MotherReview by Justin Bateman
Stars Hye-ja Kim, Bin Won
, Goo Jin, Yoon Jae-Moon, Mi-sun Jun, Young-Suck Lee, Sae-Beauk Song, Mun-hee Na, Woo-hee Chun, Byoung-Soon Kim
Written by Joon-ho Bong & Eun-kyo Park
Certification UK 15 | US R
Runtime 128 minutes
Directed by Bong Joon-ho


In a summer, nay, a general climate of sequels, remakes and banal rom-coms it's refreshing to see an original story which doesn't rely on star power or special effects. Okay, so maybe a subtitled film from South Korea won't be too everyone's liking but if you want good quality cinema sometimes you need to look a little further afield. Mother is one such gem.

Do-joon (Bin Won) is a young adult but has the mind of a child. He lives with his mother, Hye-ja (Hye-ja Kim), a widow barely scraping a living selling grain while performing unlicensed acupuncture on the side. One night, Do-joon arranges to go drinking in Jin-tae (Goo Jin) but when the later fails to turn up, Do-joon gets very drunk. The next morning, a high school girl is found dead on the rooftop of a local building. The circumstantial evidence points to Do-joon, and without much investigation, the police arrest and charge the young man with her murder. With no memory of the night in question he naively signs a confession admitting his guilt, after which his distraught mother begins her own enquiries to prove his innocence.

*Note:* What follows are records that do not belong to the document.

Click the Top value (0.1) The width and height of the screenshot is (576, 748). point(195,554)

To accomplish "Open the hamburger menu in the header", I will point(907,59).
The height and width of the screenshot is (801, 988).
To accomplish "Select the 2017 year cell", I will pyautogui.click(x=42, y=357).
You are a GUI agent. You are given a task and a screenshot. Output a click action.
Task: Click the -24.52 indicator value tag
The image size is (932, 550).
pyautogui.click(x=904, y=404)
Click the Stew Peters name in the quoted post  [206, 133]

As with many good films, Mother works on a number of levels. Perhaps most obviously it's a fascinating and taut thriller, a whodunit with an unlikely protagonist. The story is told in a fairly standard linear style but as Hye-ja uncovers more information, neat little flashbacks slowly fill in the gaps. The second way in which Mother works is as a family drama, albeit a not very traditional one. For all Do-joon's insistence that he is a grown-up, the fact that he still sleeps in his mother's bed is indicative of how he truly feels. Likewise, Hye-ja treats him like a child, because to all intents and purposes he is. That she loves him is never in doubt - the intrigue comes in the shape of just how far she's willing to go to extricate him from his prison sentence.

As well as these intellectual and emotional aspects, mother benefits from wonderfully understated visual beauty. The locale is rarely a step up from ghetto life and yet director Joon-ho Bong creates a series of memorable images with inventive camera angles and simply by having the vision to frame certain shots in such a way that they look like paintings brought to life. Although the film is never flashy in style or content, it has a quiet magnetism which draws the viewer in and hangs on right to the end. Alternately off-kilter, amusing, sad and tense, it is well worth seeking out the embrace of Mother.